§ WHAT YOU WILL DO: Rewrite all of the material below, changing every instance of "Where should I click to" to "Where do I click to" and leaving everything else as it is.

Items from a dataset
◇ ◇ ◇

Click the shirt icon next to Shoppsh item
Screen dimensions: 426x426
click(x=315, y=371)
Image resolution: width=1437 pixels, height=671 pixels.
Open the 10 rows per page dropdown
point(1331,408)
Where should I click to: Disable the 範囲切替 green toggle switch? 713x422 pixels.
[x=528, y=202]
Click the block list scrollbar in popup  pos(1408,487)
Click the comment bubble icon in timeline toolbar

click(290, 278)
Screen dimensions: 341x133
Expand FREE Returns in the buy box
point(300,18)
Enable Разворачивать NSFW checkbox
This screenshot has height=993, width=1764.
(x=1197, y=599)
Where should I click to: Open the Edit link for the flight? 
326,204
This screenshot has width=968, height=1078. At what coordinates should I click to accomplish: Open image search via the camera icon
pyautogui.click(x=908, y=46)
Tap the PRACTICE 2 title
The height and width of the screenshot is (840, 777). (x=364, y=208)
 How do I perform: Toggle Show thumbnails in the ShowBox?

◇ ◇ ◇

§ SOLUTION TO THIS TASK:
Click the shirt icon next to Shoppsh item
Screen dimensions: 426x426
click(x=315, y=371)
Image resolution: width=1437 pixels, height=671 pixels.
Open the 10 rows per page dropdown
point(1331,408)
Where do I click to: Disable the 範囲切替 green toggle switch? 713x422 pixels.
[x=528, y=202]
Click the block list scrollbar in popup  pos(1408,487)
Click the comment bubble icon in timeline toolbar

click(290, 278)
Screen dimensions: 341x133
Expand FREE Returns in the buy box
point(300,18)
Enable Разворачивать NSFW checkbox
This screenshot has height=993, width=1764.
(x=1197, y=599)
Where do I click to: Open the Edit link for the flight? 
326,204
This screenshot has width=968, height=1078. At what coordinates should I click to accomplish: Open image search via the camera icon
pyautogui.click(x=908, y=46)
Tap the PRACTICE 2 title
The height and width of the screenshot is (840, 777). (x=364, y=208)
 How do I perform: Toggle Show thumbnails in the ShowBox?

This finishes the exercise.